虽然婚姻生活不美满,但我觉得我还是一个比较幸福的人。我可以做自己喜欢做的事情,——把自己放在理想的王国写自己感兴趣的文字,寄托自己的情感和理想,虽然谈不上有成功的事业;我还有着心心相印的朋友,他们是我生活的重要部分,是我工作和爱好之外我最大的安慰。
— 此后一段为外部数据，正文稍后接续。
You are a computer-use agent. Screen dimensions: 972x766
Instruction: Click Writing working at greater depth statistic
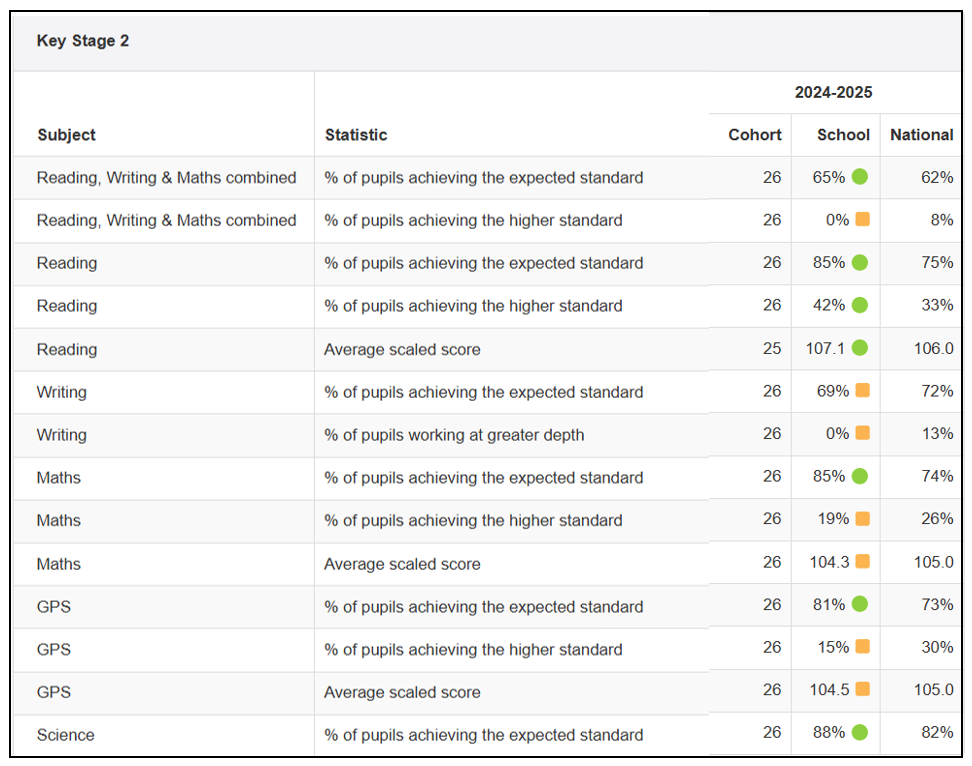(x=454, y=435)
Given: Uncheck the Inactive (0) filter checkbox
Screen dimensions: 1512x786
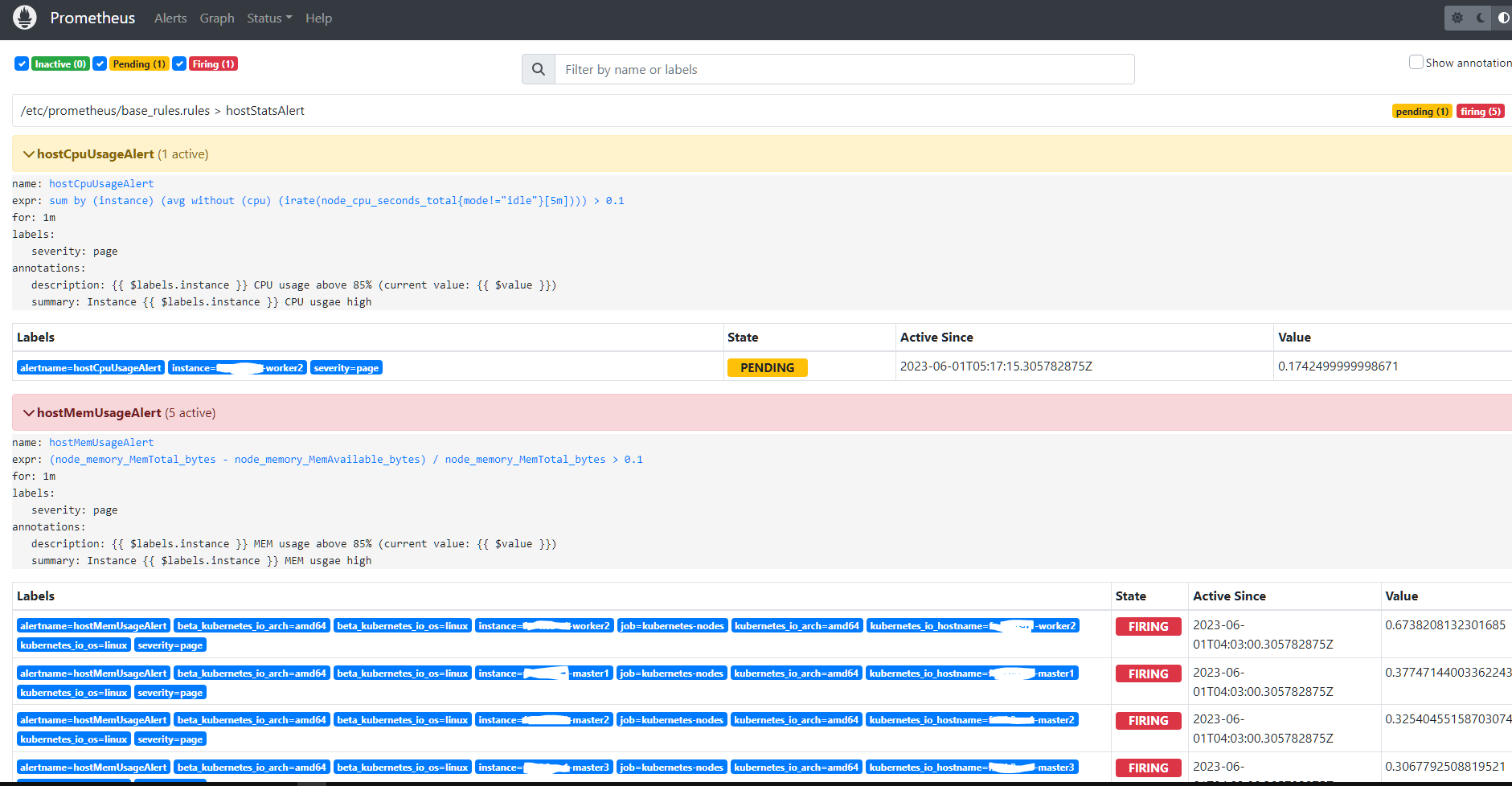Looking at the screenshot, I should coord(22,64).
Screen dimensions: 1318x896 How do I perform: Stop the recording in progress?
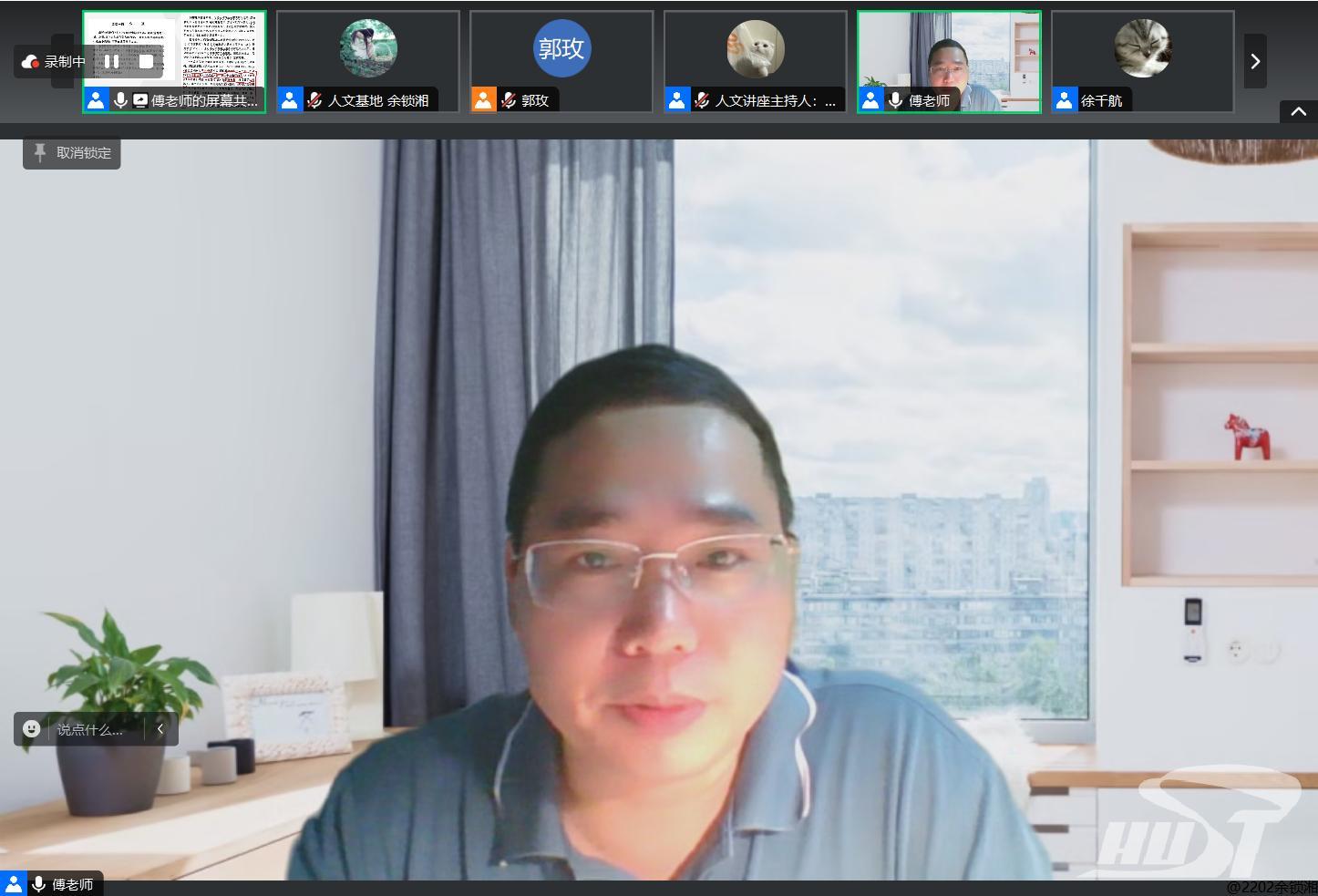pyautogui.click(x=146, y=61)
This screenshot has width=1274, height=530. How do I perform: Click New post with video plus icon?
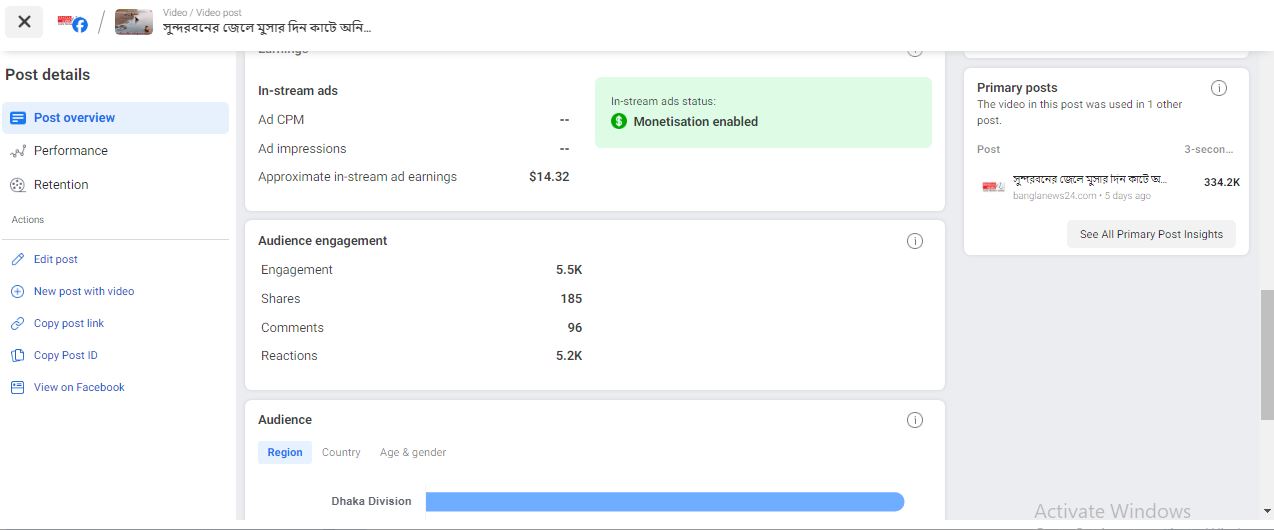[17, 292]
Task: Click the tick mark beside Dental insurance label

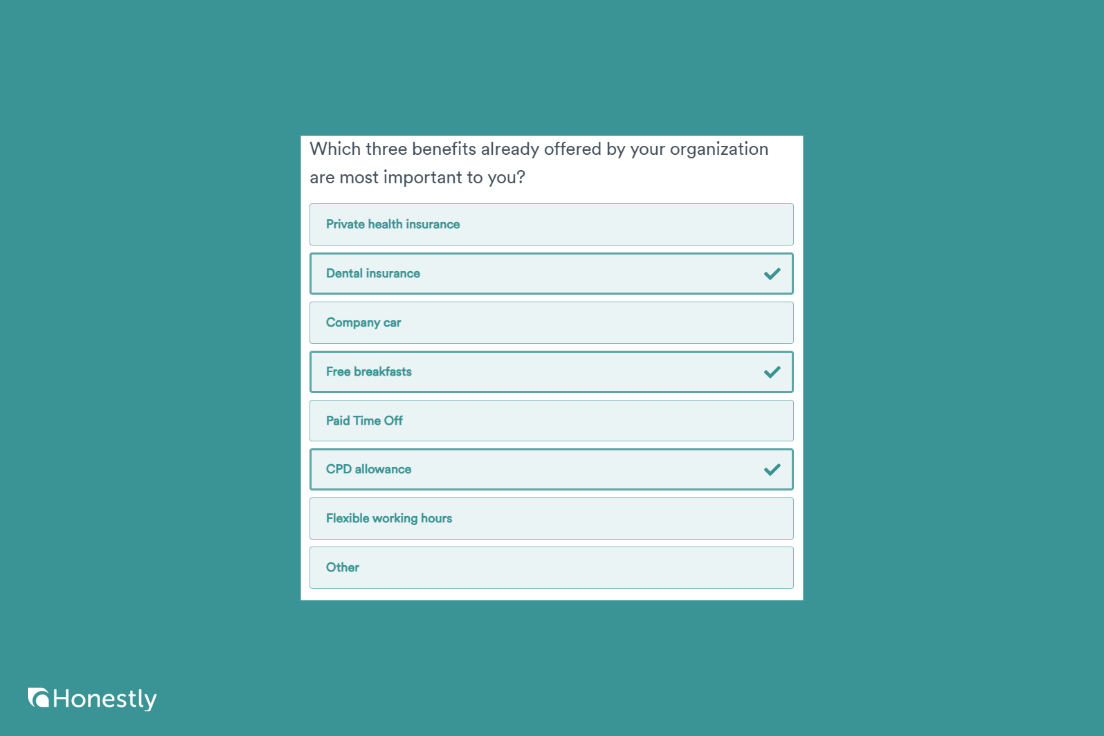Action: coord(771,272)
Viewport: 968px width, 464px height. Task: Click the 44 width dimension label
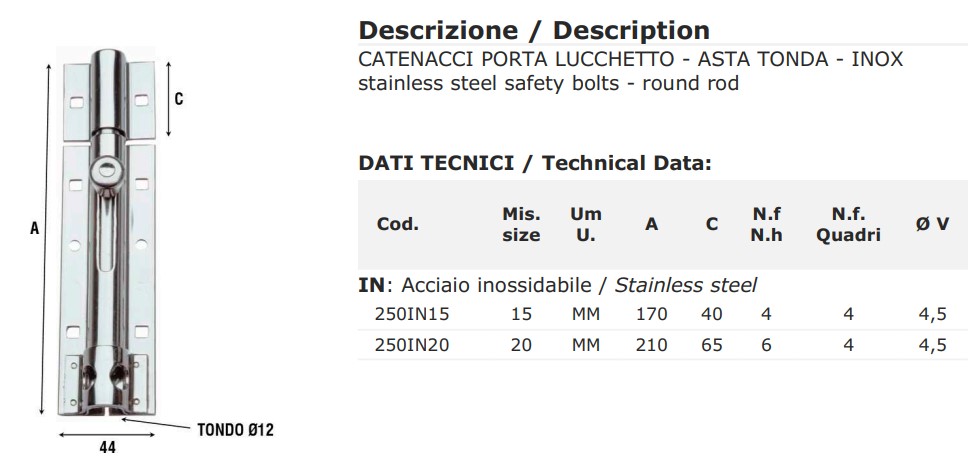[107, 447]
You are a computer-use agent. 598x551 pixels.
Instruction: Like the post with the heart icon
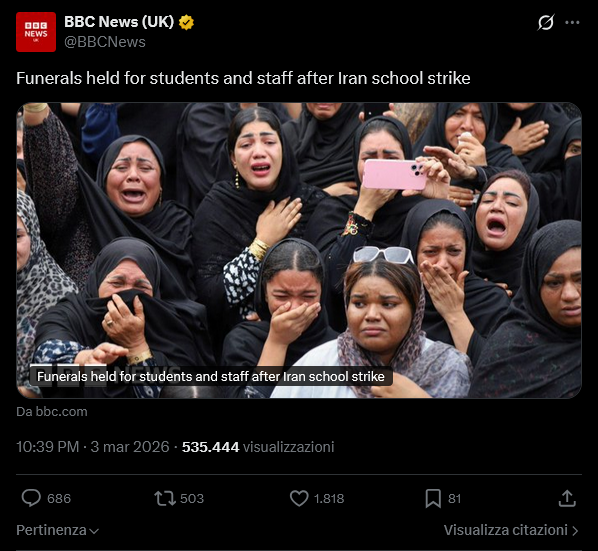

写作和朋友让我感到生活很愉快,充满了情调,使天天都感到新鲜和有激情。写作让我赢得了朋友的尊重,和朋友的交流促使我思维更加活跃,更能写文章。因此,我既爱写作,也感激我的朋友们,我以极大的热情沉迷于写作,也以极大的热情和真诚和朋友们交往,这两者都让我获得了无限的乐趣。有时候,我会把我和朋友的故事,把我们交流的情节写进我的小说里去。

我所有的文字都是发在我的博客里,然后把有些比较满意,朋友也认可的文字发在一些大型的文学网站和文学杂志。我还出版了一部长篇小说《今夜无雪》,写的是一个官场爱情故事,以我曾经的一段感情生活为蓝本,不过大部分内容都是虚构的。小说刚发表时几乎没有什么反响,让我很沮丧,不过朋友对我的小说都很赞赏。

除了工作和自己的写作,我的时间几乎都是和朋友在一起,当然我们交流的方式除了见面,主要是网络,还有手机。在我看来,在人际交往方面,现实和网络有许多相通的地方,有着相同原则,那就是真诚,不欺瞒。——我自己就是这样做的。

对了,我是一家地方文学杂志的编辑。此前我在一所地方大学——南楚师范学院担任文学系教师。后来,也就是去年4月份,我来到了现在的东楚文艺做副主编。在我的朋友中,有的就是我以前的学生,——工作之余我一直把学生当成朋友,学生也把我当他们心目中的朋友、大哥,有的甚至毕业多年了,仍然和我保持着联系;有的通过写作认识的文友。我们交流文字,交流生活的经验和工作的体会。所谓写作上的朋友当然也有我曾经的学生,但我这里是特指除了学生之外的纯粹因为我的文章而认识的人,他们大都是在看了我发在博客、网站和杂志上的文章后和我认识的。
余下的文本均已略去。